1. 1. Wizard of Oz Said：

Only numbers ending in 2 or 8 have squares ending in 4.

Going through 2^2, 8^2, 12^2, etc we find 38^2 = 1444

Using this as our starting point we have (x +/- 38)^2 = 1000n + 1444 for x > 0.

So x is of the form 500y for y > 0, so that 500y +/- 38 generates the required numbers, apparently for all values of y > 0.

From this we get 38, 462, 538, 962, etc all ending in 444.

None of these ends in 4444. For this to occur n would have to end in 3. But n is even in the above expansions. So we conclude that no aquare can end in 4444.

ending with 4444 it has to be 10000x + 4444
= 4(2500x + 1111)
now 2500 x + 1111 mod 4 = 3 cannot be a square and 4 is a square

so it cannot end with 4444

3. 3. slavy Said：

Excellent job from both of you! I have to admit my solution involved much more brute force than yours, so I’m impressed

4. 4. Chris Said：

Wow, Wiz and Kaliprasad, very nice. I’m still struggling with how Wiz, made the 500y bit so deftly.

I obviously have gone the Slavy route – really messy.

5. 5. Wizard of Oz Said：

Chris, how to get x = 500y:

We have (x +/- 38)^2 = x^2 +/- 76x + 1444 = 1000n + 1444

So, x is obviously a multiple of 1000, but 500 also works:

250000y^2 +/- 38000 = 1000n

250y^2 +/- 38 = n

So, to generate squares ending in 444 we use 500y +/- 38 for y = 1, 2, 3, etc.

6. 6. Chris Said：

I hadn’t, as is typical of me, solved the problem before posting, or even before commenting. So here goes.

(x +/- 38)^2 = 1000n + 1444 as x^2 +/- 76x = 1000n. NB 1000 = 2^3 * 5^3.
Because 76 = 4*19, we may divide throughout by 4 => (x^2)/4 +/- 19x = 250n => (x^2)/4 must be an integer, and so x is a multiple of 2. But then 76x is a multiple of 8, and so dividing again by 2 forces us to conclude that x is divisible by 4 (and n is divisible by 2).

Sadly, there is no similar argument for the factors of 5. So we need to try another tack. Re-writing yet again => x(x +/- 76) = 1000n. Now x and x ± 76 cannot both be multiples of 5 (yet alone 125), so either x is divisible by 125 or x ± 76 is divisible by 125. If x is divisible by 125, then we get Wiz’s result that x = 500k and
(500k +/-38)^2 = 1000n + 1444 and now see that x must be a multiple of
4*125 = 500. So we get Wiz’s solutions:
x = 0, 500, 1000,… and the numbers of interest are
x + 38 = 38, 538, 1038, 1538,… and x – 38 = 463,962,1462,…
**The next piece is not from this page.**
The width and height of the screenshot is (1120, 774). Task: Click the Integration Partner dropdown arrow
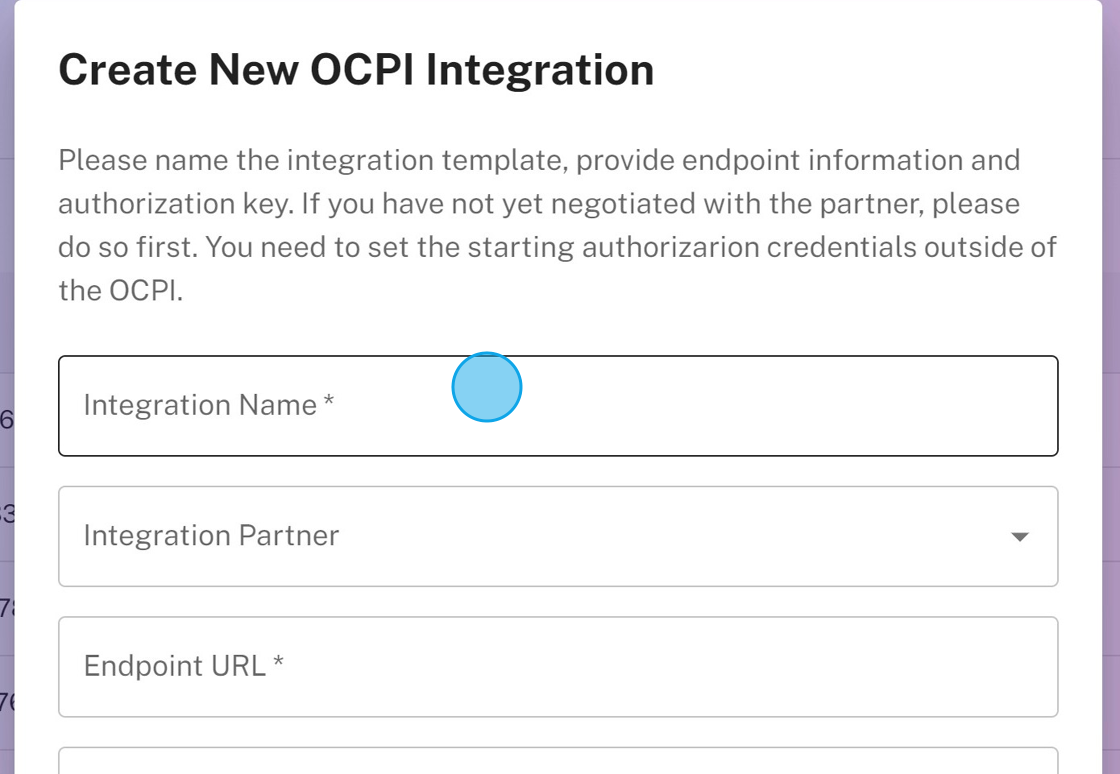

However if x +/- 76 is divisible by 5 (in fact it must be divisible 4*125 = 500 and no smaller factor than that), we get x = 500k -/+ 76, so that’s further solutions for x:
x = 424, 924, 1424,… and 76, 576, 1076,…,

Substituting that back into the earlier equation gives (500k -/+ 76 +/- 38)^2 = 1000n + 1444 => (x -/+ 38)^2 = 1000n + 1444 and so leads to no further solutions for x +/- 38, being the numbers of interest.:

So Wiz, be wary of “obviously” as I have learnt to be. x can be a multiple of 500, but it can also be a multiple of 500 offset by +/- 76. However, no new squares ending in 444 are obtained.

7. 7. Chris Said：

Here’s a neater approach. Let y be the solution, then we want
y^2 = 1000n + 1444 => (y – 38)(y + 38) = 1000n.
NB Because 1444 is the smallest square ending in 444, it is pretty clear that all such squares are obtainable via the equation. If we tried 444 rather than 1444, we’d have a hard time.

As 1000 = 8*125, we must have that (y – 38)(y + 38) is divisible by 8 and 125. It is obvious that y is even, so at least one of y – 38 or y + 38 is divisible by 4, but then both are as they differ by a multiple of 4, so in turn n must be even – that’s required later to show that squares can’t end in 4444.

y – 38 and y + 38 cannot both have a factor of 5 as their difference isn’t divisible by 5. So either y – 38 or y + 38 is a multiple 125. Altogether, y – 38 or y + 38 is a multiple of 4*125 = 500. So y = 500k + 38 or y = 500k – 38.

We can then use Wiz’s or Kaliprasad’s argument to show that a square cannot end in 4444.

8. 8. Chris Said：

I didn’t like my “pretty clear” euphemism for “obviously” in my last post. What is obvious (tee hee) is that y^2 = 1000n + 444 must provide all the solutions. Now re-write that as y^2 = 1000(n-1) + 1444, and recognise that n ≥ 1 is required. Now I’m completely happy.